Ordu Doğa ve Yaşam Alanlarını Koruma Platformu üyesi Gül Ersan, 5 Haziran Çevre Günü nedeniyle Çevre ve Şehircilik Bakanlığı'nın “Herkes sağlıklı ve dengeli bir çevrede yaşama hakkına sahiptir.” yazılı pankartı asmasının yaptıklarıyla çelişkili olduğunu söyledi.
ÇEVRE YOK OLUYOR
“Anayasanın 56. maddesi: Herkes, sağlıklı ve dengeli bir çevrede yaşama hakkına sahiptir.
Çevreyi geliştirmek, çevre sağlığını korumak ve çevre kirlenmesini önlemek Devletin ve vatandaşların ödevidir.” der. Çevre ve Şehircilik Bakanlığı bu maddenin ilk cümlesini 5 Haziran Çevre Günü nedeniyle astığı pankarta yazmış. Yıllardır bu Bakanlığın, çevreyi katledenlere nasıl kolaylık sağladığını, çevrenin korunması için mücadele edenleri nasıl vatan haini ve terörist ilan ettiğini gayet iyi biliyoruz. Astıkları pankartta yazılanlarla yaptıklarının ne kadar çelişkili olduğunu artık herkes biliyor.
“5 Haziran'da Çevre Günü'nde herkesi doğal yaşam alanlarını korumaya ve bu uğurda verilen mücadelelere destek vermeye çağırıyoruz.
Her gün yatırım ve gelişme adına, para kazanma hırsıyla yaşam alanlarımız, doğamız yok ediliyor.” diyen Ordu Doğa ve Yaşam Alanlarını Koruma Platformu üyesi Gül Ersan şu değerlendirmeyi yaptı: “Ordu’da HES’ler nedeniyle bir doğa katliamı yaşanıyor. Ormanlar kesiliyor, dereler kurutuluyor, susuz kalan canlılar ölüyor. Giderek doğanın dengesi bozuluyor. Yarın yaşanacak alan kalmayacak. Yoksullaşacak olan insanlar temiz suya ulaşamayacak, bir zamanlar toprağını ekip biçerek yaşamını sürdürürken şimdi başkalarının hizmetinde köle gibi çalışacaklar.

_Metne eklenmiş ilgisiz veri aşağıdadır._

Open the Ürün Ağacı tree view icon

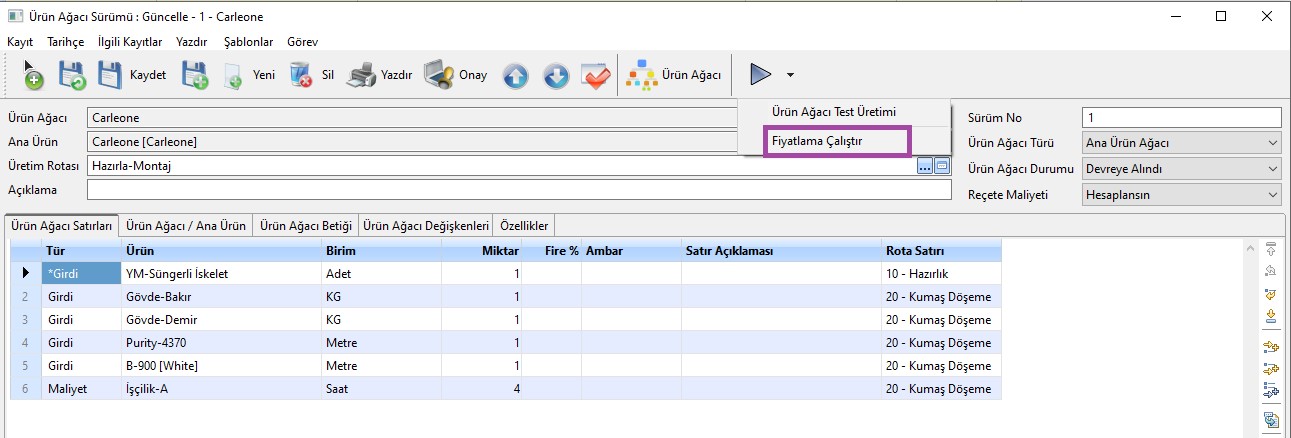[x=639, y=75]
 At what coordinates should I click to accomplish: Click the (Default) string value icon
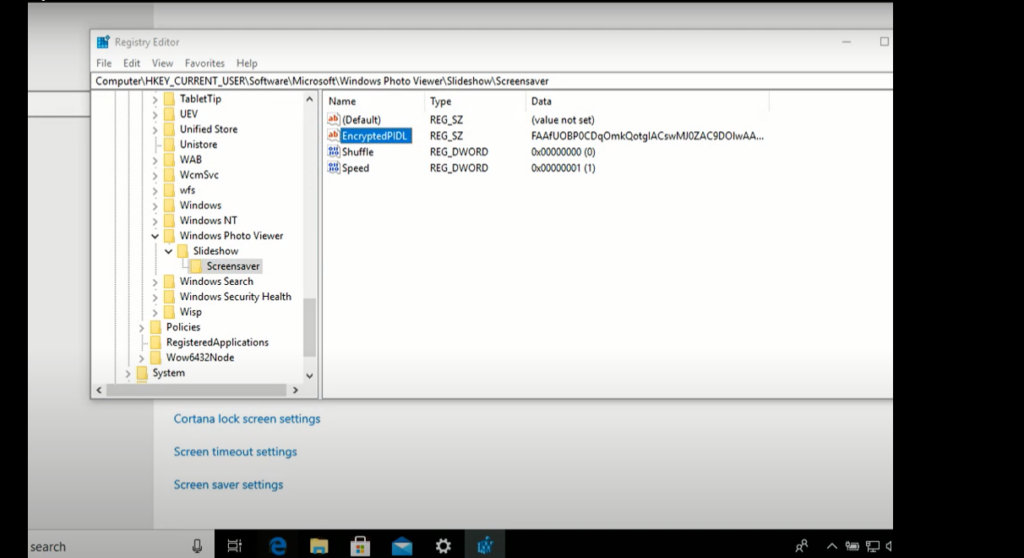[x=334, y=120]
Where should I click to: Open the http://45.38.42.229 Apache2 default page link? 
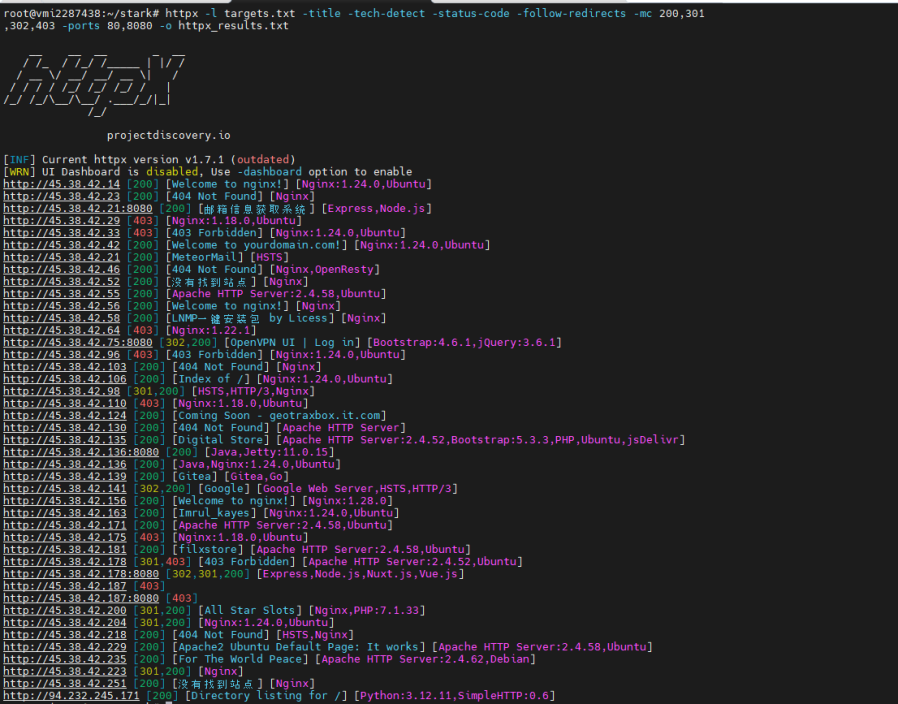pyautogui.click(x=65, y=647)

Tüm kamuoyunu Gezi Parkı’na sahip çıkmaya çağırırken, bulunduğumuz bölgelerdeki yaşam alanlarına karşı yapılan saldırılara da karşı çıkmaya çağırıyoruz. İş işten geçmeden kenetlenelim. Gelecek nesillere karşı sorumluluğumuzu yerine getirelim.”